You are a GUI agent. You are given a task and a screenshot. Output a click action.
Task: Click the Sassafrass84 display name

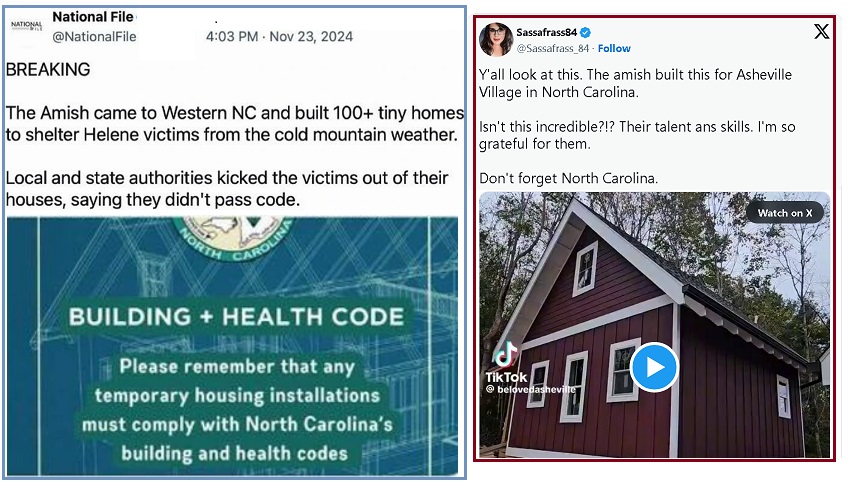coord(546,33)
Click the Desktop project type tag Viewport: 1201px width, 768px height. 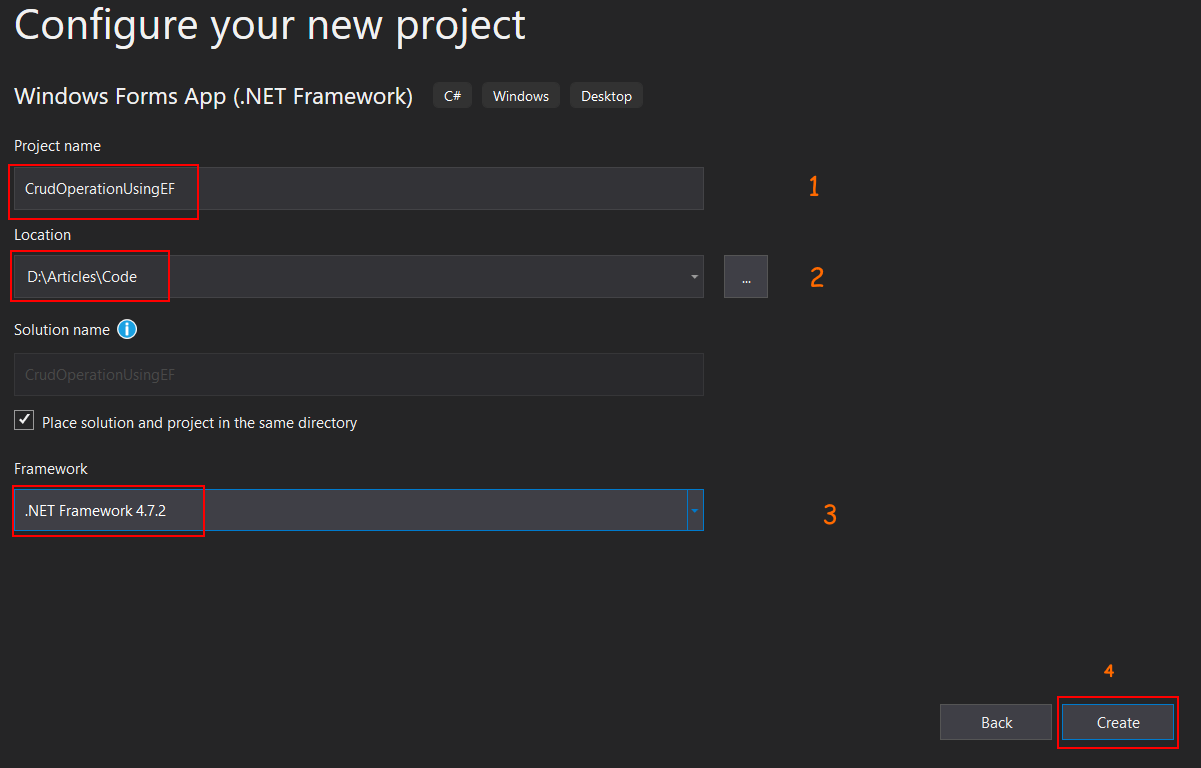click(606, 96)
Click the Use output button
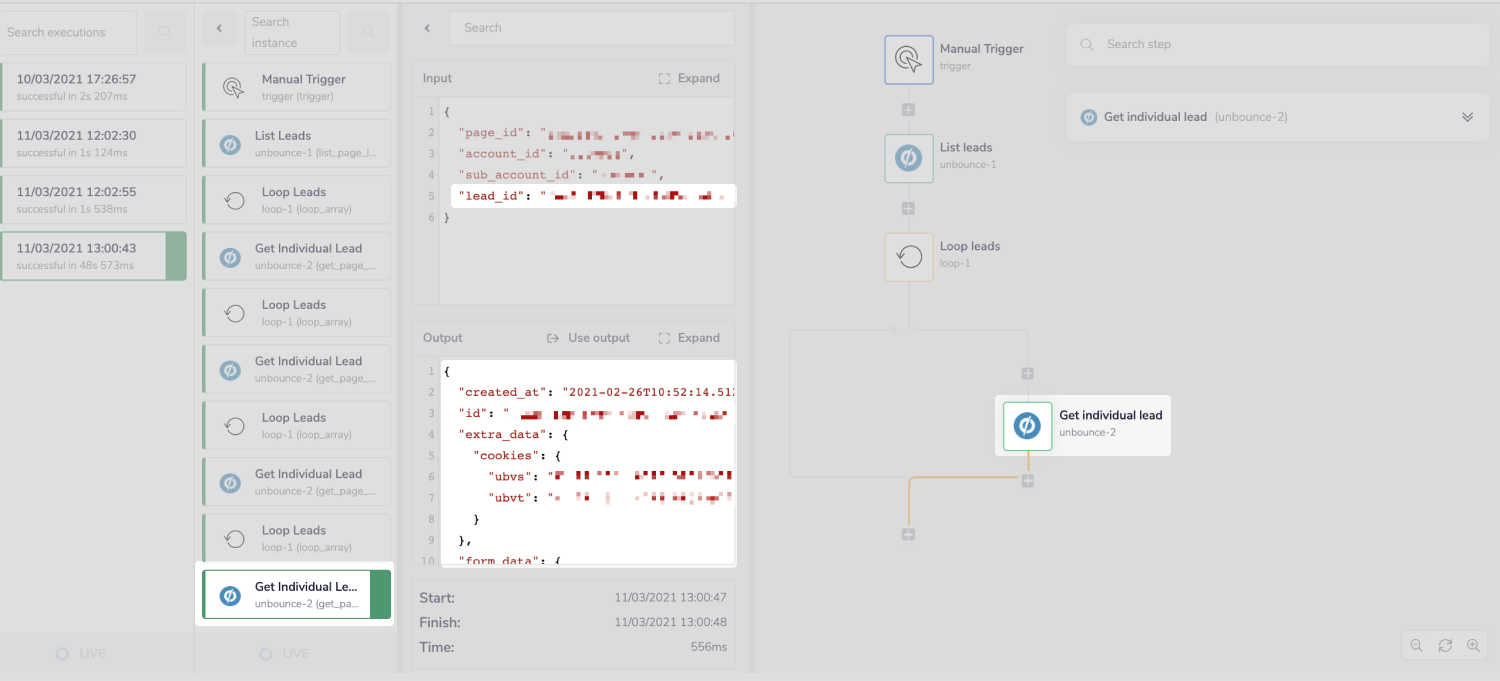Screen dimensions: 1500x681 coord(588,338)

------------------------------------------------------------

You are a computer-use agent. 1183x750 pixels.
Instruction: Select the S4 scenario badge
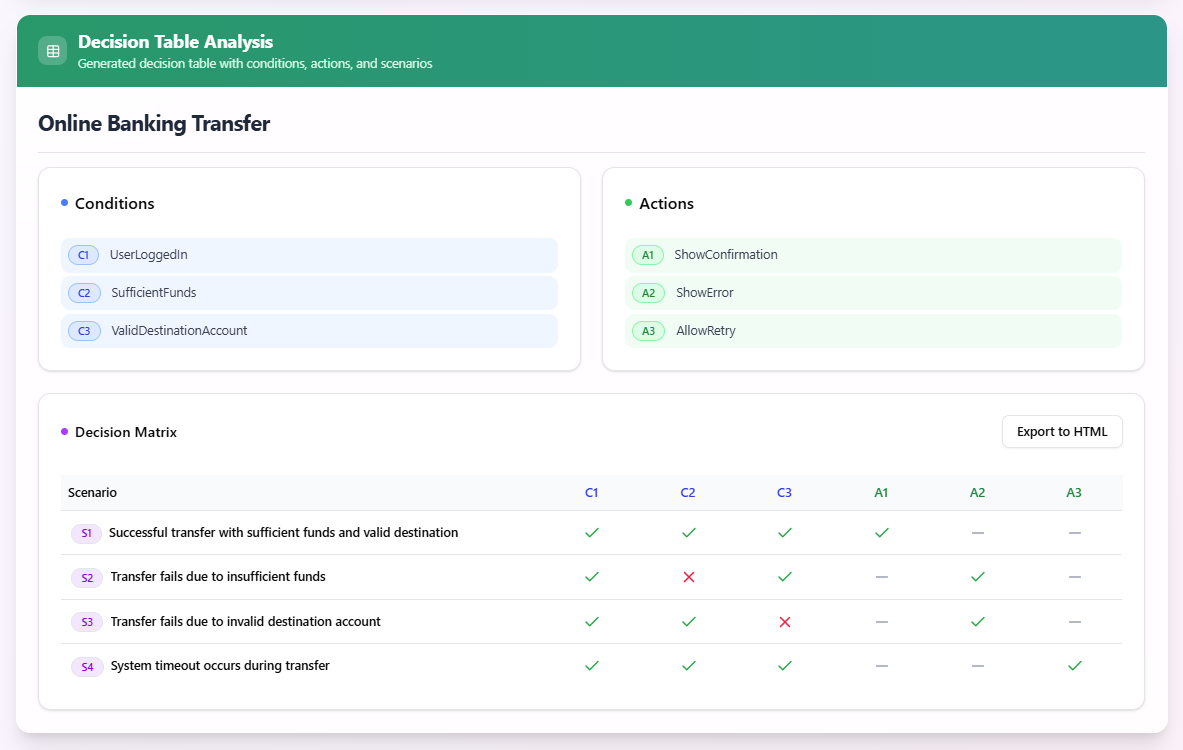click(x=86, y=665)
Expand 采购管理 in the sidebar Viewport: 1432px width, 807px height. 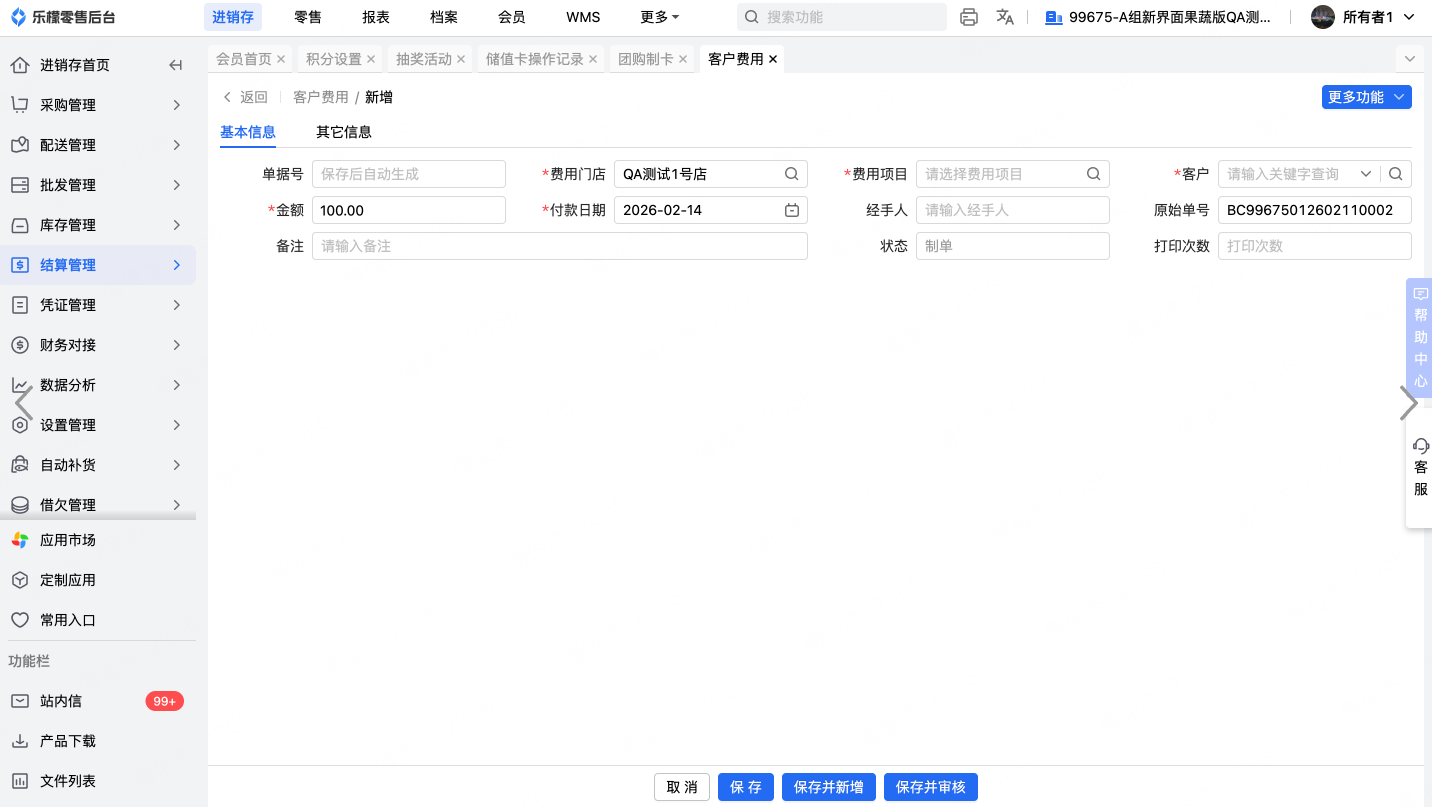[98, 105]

------------------------------------------------------------

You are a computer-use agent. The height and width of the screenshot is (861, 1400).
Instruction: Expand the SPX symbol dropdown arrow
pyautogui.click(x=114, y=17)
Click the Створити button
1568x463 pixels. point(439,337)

------------------------------------------------------------

## Exercise description
Look through the records and copy down every line that holds "computer".

## Solved problem
You are a computer-use agent. 1183x750 pixels.
You are a computer-use agent. The height and width of the screenshot is (861, 1400).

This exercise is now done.